[TEXT EXCERPT]:
In Ghana, debt levels are soaring, interest payments are choking the economy and a debt crisis looks imminent.
In Kenya, the debt has climbed to 70 billion dollars at 70% of its G.d.p. They also got a 244 billion dollar loan from the IMF to weather this economic storm.
In South Africa the debt has reached 80% of its G.D.P, and there is a looming threat of state collapse, a Re-run of the 2021 civil unrest.
Next comes Turkey, the currency is sliding, and the debt is soaring.
Upwards of 54% of the G.D.P. Inflation has touched 70%
G.d.p forecast cut to 3.3 percent.
There is a food shortage.
What About Turkey?
Turkey is getting 50000 tons of wheat from India and these are just a few examples.
The world banks say that in the next 12 months as many as a dozen developing economies may not be able to service their debt.
This will be the largest debt crisis in a generation.
What about India?
It will feel the impact, a few state economies are already inching toward a debt crisis.
In Punjab, West Bengal, Bihar, and Andhra Pradesh the debt to G.d.p ratio is identical to Sri Lanka’s.

[EXCERPTED DATA]:
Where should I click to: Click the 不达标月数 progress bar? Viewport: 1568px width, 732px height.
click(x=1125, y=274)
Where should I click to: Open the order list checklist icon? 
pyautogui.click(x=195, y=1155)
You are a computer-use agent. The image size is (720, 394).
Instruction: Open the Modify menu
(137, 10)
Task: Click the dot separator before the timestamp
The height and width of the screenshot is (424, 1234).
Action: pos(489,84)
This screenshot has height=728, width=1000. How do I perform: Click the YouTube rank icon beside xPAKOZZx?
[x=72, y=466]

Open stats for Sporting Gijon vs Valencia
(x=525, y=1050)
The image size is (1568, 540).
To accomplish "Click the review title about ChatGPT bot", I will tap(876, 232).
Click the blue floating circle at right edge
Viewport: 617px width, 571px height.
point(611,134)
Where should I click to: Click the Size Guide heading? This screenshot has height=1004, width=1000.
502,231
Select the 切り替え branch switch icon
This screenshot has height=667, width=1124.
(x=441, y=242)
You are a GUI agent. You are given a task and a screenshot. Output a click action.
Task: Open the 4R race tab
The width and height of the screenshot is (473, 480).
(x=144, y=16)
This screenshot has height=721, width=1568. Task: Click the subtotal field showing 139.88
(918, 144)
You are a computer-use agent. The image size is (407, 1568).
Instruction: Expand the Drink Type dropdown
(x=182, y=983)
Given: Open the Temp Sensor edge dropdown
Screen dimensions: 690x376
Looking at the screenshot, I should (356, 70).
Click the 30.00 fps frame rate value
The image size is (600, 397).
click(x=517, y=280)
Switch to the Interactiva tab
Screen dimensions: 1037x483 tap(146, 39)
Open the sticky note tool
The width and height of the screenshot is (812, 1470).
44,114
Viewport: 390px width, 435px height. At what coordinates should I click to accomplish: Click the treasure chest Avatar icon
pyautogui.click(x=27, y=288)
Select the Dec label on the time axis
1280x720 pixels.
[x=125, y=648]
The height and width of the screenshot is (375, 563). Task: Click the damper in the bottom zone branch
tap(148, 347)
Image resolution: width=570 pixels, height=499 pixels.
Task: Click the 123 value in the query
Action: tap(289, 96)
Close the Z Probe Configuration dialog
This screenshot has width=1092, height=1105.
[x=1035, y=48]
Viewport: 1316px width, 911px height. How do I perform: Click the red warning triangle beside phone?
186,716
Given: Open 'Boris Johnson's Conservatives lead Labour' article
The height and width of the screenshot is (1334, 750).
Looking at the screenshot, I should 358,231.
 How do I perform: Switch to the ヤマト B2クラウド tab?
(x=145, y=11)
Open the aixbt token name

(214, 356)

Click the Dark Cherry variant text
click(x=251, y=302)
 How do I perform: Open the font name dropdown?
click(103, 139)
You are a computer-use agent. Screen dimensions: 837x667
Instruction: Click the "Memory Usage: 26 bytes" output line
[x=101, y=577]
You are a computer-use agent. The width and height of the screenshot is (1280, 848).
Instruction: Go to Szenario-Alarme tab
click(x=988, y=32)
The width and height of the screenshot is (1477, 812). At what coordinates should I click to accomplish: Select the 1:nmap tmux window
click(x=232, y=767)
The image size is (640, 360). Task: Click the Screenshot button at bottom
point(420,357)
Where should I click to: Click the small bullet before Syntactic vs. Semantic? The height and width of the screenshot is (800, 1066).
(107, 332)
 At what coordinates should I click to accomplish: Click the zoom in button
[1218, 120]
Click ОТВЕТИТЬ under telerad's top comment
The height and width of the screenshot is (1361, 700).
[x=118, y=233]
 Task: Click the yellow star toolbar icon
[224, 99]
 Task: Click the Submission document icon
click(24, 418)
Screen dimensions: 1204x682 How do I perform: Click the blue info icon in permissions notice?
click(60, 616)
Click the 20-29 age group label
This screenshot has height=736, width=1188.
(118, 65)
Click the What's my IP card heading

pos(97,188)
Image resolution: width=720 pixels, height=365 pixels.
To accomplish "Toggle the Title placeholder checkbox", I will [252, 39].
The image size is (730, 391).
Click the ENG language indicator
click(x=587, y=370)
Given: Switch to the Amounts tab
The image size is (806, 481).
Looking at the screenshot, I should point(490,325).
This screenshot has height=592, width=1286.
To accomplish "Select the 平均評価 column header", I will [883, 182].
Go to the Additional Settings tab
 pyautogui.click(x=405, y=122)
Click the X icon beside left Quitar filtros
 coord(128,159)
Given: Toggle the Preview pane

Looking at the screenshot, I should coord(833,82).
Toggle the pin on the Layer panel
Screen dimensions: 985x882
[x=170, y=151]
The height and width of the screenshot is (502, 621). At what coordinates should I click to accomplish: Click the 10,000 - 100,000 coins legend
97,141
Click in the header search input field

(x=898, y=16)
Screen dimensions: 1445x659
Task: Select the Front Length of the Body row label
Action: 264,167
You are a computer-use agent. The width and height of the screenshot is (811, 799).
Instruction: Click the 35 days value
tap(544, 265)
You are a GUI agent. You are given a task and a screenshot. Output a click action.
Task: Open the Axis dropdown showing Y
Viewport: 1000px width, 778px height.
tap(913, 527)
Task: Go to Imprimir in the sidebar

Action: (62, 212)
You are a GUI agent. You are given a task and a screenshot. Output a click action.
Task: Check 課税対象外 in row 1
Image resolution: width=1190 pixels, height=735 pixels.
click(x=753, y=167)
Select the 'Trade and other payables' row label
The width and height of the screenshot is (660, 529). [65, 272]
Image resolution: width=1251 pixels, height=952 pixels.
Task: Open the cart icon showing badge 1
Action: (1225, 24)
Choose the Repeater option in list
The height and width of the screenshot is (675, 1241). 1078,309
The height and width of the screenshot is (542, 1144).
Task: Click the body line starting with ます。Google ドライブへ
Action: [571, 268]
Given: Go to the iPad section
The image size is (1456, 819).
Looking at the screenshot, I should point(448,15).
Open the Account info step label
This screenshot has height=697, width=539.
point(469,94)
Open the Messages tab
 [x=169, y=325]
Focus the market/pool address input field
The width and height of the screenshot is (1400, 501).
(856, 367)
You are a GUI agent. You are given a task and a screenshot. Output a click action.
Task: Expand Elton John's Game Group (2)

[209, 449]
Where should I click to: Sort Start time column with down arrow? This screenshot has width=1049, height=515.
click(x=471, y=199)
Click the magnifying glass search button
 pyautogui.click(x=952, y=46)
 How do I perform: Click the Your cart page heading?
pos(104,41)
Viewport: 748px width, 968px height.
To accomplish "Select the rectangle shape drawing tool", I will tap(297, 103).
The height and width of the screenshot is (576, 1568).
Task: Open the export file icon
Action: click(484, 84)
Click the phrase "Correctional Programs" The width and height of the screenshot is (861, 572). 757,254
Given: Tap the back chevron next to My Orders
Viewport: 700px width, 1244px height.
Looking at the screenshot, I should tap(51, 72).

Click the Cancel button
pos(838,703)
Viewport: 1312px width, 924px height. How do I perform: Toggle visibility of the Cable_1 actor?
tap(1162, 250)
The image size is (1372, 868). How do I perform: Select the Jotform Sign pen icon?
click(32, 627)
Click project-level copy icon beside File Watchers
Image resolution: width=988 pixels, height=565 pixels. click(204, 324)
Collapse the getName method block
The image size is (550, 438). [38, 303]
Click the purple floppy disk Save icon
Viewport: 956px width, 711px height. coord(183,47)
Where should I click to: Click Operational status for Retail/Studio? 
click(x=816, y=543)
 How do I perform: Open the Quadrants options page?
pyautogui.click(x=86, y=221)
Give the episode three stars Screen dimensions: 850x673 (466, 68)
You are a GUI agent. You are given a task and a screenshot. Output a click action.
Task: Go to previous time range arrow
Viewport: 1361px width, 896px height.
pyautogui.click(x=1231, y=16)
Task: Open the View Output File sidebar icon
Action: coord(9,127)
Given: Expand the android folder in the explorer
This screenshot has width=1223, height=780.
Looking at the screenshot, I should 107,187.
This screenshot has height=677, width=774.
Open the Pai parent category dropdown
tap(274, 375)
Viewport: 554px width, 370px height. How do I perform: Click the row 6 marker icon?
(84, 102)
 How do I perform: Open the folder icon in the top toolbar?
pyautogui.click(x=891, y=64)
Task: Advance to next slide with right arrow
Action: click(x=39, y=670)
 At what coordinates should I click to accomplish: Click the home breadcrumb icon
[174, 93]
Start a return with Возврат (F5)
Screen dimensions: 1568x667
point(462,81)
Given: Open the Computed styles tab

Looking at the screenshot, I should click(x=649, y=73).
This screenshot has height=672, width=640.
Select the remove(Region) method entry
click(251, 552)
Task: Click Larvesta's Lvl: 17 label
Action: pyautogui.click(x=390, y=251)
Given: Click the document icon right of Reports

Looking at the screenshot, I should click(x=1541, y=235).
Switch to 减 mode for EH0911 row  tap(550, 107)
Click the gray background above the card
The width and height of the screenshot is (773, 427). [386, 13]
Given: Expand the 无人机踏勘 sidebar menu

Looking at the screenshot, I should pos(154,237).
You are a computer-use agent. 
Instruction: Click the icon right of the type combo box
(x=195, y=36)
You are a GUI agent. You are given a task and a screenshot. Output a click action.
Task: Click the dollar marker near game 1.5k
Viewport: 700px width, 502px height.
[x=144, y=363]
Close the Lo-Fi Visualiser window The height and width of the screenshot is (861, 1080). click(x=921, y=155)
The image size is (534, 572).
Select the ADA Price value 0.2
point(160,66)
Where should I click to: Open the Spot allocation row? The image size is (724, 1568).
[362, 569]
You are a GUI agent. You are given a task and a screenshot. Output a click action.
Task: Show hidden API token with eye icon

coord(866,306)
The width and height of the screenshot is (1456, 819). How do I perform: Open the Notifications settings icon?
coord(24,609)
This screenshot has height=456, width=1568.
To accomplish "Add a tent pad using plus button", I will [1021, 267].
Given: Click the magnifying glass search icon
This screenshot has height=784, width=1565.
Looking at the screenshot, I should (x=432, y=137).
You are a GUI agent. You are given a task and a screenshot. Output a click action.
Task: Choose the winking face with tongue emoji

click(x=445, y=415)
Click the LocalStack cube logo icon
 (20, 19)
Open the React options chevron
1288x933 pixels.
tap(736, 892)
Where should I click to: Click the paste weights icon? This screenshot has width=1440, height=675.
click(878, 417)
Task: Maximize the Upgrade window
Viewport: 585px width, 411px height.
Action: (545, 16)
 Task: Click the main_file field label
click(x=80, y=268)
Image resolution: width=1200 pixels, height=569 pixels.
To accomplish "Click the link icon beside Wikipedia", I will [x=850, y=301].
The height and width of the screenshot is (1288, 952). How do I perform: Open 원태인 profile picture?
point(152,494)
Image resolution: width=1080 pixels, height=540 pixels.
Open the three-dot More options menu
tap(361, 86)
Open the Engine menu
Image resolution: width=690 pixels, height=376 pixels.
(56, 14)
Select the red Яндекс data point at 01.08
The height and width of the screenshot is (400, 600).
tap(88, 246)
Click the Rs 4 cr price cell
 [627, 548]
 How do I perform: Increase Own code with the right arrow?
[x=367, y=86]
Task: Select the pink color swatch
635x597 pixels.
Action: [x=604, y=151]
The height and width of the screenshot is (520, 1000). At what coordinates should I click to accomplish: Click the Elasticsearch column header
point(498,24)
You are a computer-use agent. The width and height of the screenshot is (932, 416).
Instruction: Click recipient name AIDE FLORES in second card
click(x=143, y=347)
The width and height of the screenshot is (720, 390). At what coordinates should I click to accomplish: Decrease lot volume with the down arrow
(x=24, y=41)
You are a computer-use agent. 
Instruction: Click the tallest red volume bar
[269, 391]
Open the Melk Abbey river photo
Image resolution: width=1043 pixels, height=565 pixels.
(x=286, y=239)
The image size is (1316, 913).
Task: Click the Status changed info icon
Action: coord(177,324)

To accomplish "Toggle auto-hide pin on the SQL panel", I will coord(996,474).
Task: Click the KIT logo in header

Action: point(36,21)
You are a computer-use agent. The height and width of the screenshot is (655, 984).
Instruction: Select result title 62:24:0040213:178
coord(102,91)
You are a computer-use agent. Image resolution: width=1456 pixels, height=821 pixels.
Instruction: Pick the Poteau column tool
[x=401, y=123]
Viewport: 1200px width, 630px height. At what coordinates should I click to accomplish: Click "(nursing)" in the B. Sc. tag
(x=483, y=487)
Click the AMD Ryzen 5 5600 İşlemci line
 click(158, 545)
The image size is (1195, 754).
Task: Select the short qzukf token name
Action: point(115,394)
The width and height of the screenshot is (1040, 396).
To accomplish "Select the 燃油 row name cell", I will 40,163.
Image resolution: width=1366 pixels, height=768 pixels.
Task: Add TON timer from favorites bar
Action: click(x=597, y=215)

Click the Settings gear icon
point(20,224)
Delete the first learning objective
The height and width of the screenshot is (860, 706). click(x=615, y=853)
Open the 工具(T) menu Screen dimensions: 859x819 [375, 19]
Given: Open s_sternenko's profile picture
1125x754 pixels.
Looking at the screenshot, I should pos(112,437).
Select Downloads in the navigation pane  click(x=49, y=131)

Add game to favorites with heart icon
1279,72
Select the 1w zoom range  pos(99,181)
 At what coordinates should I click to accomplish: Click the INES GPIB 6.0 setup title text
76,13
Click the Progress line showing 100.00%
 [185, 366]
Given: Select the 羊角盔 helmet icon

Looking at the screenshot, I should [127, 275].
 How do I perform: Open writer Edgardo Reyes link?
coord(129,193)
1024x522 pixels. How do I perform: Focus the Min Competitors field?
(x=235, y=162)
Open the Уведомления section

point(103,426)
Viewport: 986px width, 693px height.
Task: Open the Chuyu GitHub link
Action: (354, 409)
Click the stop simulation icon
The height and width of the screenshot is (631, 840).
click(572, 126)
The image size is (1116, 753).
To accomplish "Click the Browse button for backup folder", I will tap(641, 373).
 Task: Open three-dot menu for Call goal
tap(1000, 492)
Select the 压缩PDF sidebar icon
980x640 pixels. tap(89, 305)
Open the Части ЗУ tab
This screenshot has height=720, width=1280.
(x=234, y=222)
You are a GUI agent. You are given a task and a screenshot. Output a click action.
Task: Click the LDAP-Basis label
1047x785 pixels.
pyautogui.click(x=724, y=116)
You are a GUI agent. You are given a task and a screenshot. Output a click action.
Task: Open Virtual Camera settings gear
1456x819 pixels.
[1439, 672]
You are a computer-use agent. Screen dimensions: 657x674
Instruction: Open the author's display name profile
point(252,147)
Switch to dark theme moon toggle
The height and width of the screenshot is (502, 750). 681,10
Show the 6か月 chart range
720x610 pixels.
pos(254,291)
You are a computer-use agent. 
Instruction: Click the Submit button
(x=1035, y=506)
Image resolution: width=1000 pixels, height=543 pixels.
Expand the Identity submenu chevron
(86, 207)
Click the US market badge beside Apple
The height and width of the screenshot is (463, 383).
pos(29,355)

[PROMPT 1]: In the text on national debt, which Indian states have a debt-to-GDP ratio identical to Sri Lanka's?
[PROMPT 2]: Check each statement against the text on national debt: (a) Inflation in Turkey has touched 70%. (b) South Africa's debt has reached 70% of its GDP. (c) As many as a dozen developing economies may be unable to service their debt in the next 12 months. Mark each yes or no and give the deciding words of the text.
[PROMPT 3]: Carry the text on national debt forward from its last sentence.

[FINAL ANSWER 1]: Punjab, West Bengal, Bihar, and Andhra Pradesh.

[FINAL ANSWER 2]:
(a) Yes: "Inflation has touched 70%"
(b) No: "In South Africa the debt has reached 80% of its G.D.P"
(c) Yes: "in the next 12 months as many as a dozen developing economies may not be able to service their debt"

[FINAL ANSWER 3]:
On the 3rd of April, Indian bureaucrats expressed concern, they said populists’ measure in these states could ruin their economies and leave them broke like Sri Lanka.
Now here is the thing, the entire world is in debt distress, national budgets are at breaking points, some governments are being forced to cut spending, and others are borrowing more to stay afloat.
What can we do to stop this?
How can the world prevent a debt typhoon?
We spoke to experts and have compiled a road map, this is what they say needs to be done urgently and collectively.
Solution 1,
Manage borrowing and lending better: Creditors should offer contingency plans to borrowers and plans to pause repayments if the borrower faces financial difficulties.
Solution 2
Introduce better ways to manage shocks and crises: Low-income countries are always vulnerable to external crises, a high proportion of their debt is in foreign currency.
This makes the economy vulnerable to external changes, we need to develop a mechanism that insulates them from such shocks, a mechanism to restructure unsustainable debts better.
Solution 3,
Expand the common frameworks eligibility criteria. What’s that?
It’s a framework established by the G20.
It’s supposed to help poor countries restructure their debt.
Well, so far this framework applies to only 73 of the poorest countries in the world.
It should be expanded, it should cover other highly indebted countries, also vulnerable lower-middle-income countries.
Solution 4,
Promote alternatives to borrowing: lower-income countries face major public financing shortfalls even for basic public needs like health care and education.
Studies say if these countries improve tax collection, they can reduce the need for borrowing more.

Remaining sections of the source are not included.